Here is the questions I'm working on:

1) Suppose we modify the $p$-Beauty contest by requiring every guess to be an integer. What are all of the Nash equilibria? Why?

2) The $1$-Beauty contest is the $p$-Beauty contest with $p = 1$, i.e., a winner is anyone who chooses a number that’s closest to the average of all the choices. What are all of the Nash equilibria? Why?

I don't understand how these change anything. The Nash equilibrium of the $p$-Beauty contest is $0$. Requiring every guess to be an integer shouldn't change anything correct? The nash equlibria would just be $\{ 0 \}$?
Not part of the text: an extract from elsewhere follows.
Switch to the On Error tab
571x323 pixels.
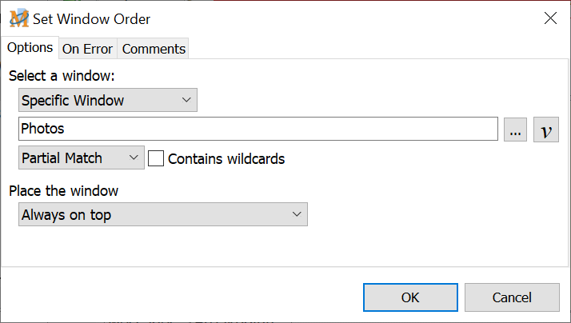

How does changing the $P$ to equal $1$ change this? $1\times 0$ is still $0$. So would the nash equilibria stay as $0$? I feel like it should change, but I don't understand how. I feel like it could be any number

In the $p$-beauty contest game (Moulin $1986$), all participants are asked to simultaneously pick a number between $0$ and $100$. The winner of the contest is the person(s) whose number is closest to $p$ times the average of all numbers submitted, where $p$ is some fraction, typically $\frac23$ or $\frac12$.

  • 1
    $\begingroup$ What is the $p$-beauty contest? $\endgroup$ – Théophile Mar 3 '16 at 20:47
  • $\begingroup$ @Théophile Sorry I added a description to the bottom of OP $\endgroup$ – Joseph Mar 3 '16 at 20:49
  • $\begingroup$ See en.wikipedia.org/wiki/…. $\endgroup$ – joriki Mar 3 '16 at 20:50


1. Can you first prove that all players must guess the same number in a Nash equilibrium? Now, for a given $p < 1$, the players will be satisfied if they all guess $g \in \mathbb Z$ where the closest integer to $pg$ is $g$. You're right that $g=0$ will always be a solution. But for $p=\frac23$ (for example), is there any other $g \in \mathbb Z$ for which $\frac23 g$ is close to $g$?

2. What happens if everyone guesses the same number?